Thursday, September 13, 2012

The Return of the Twitchy Face and Clinched Fists.

As if waking up before Xic's alarm went off this morning (about 5:40 am) wasn't bad enough, shortly after 6 our lovely neighbors decided it would be a great time to play musical fucking cars. This game is played by douchewaffles and twatwaffles. The rules are simple. 


  1. Turn your craptacular music up so loud it rattles windows a mile away and makes your car vibrate harder and faster than your mom's Pocket Rocket. 
  2. Make sure your friend does the same so it's in stereo. 
  3. Go from car to car slamming the doors every five seconds making sure to wake everyone in your neighborhood up including babies and toddlers. Let's face it, parents don't need sleep, right?
  4. Make sure you rev your engine and speed off just as the last baby/toddler screams out because they were woken up far before they were ready to be.

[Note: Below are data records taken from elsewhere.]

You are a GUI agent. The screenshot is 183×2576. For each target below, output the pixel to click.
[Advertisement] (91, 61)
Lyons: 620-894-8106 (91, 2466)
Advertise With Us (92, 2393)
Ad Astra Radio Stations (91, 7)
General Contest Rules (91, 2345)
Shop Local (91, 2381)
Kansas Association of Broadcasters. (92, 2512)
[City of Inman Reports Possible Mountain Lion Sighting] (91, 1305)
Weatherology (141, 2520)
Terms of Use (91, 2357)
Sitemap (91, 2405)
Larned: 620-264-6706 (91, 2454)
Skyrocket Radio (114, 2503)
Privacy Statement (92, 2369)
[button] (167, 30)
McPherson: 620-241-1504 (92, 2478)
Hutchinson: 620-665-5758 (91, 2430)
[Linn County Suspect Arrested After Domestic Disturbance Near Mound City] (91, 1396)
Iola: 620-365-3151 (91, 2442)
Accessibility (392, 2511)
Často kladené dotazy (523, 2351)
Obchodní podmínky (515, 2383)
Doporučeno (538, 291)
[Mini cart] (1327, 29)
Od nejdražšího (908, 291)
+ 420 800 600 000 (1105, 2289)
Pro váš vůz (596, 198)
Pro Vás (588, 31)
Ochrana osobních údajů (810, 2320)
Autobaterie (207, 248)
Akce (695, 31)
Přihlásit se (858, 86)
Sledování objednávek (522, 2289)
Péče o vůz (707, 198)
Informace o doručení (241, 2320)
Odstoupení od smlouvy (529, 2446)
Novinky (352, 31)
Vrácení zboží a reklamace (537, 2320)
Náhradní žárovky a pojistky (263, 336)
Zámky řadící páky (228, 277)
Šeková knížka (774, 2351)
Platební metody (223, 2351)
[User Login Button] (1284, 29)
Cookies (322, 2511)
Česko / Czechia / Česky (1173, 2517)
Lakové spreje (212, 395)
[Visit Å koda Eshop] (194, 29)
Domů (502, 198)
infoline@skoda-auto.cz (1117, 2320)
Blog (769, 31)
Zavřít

The last part is important, because if you don't speed off, you're probably going to encounter a very pissed off mom or dad that may or may not slam your head into the window of your car, punch you in the fucking throat, slam your head in the door two or 20 times, and proceed to bitch slap you while the rest of your neighbors cheer them on.

So heed my warning douchers everywhere. Next time think about what your doing, because you never know when a parent of a pissed off kid might repel down the side of their house ninja style and beat the shit out of you and then vanish just as quick.

Now I have to deal with two very pissed off toddlers who could not go back to sleep and won't nap until around 11 (if I'm lucky). All vocalization of what they want has gone from short words and signs to screams, grunts, and whines. No amount of toys, music, or hugs make this any better, so I will follow suit and throw an all out hissy fucking fit with them until nap time.

Again, thank you neighbors. And remember, payback's a bitch.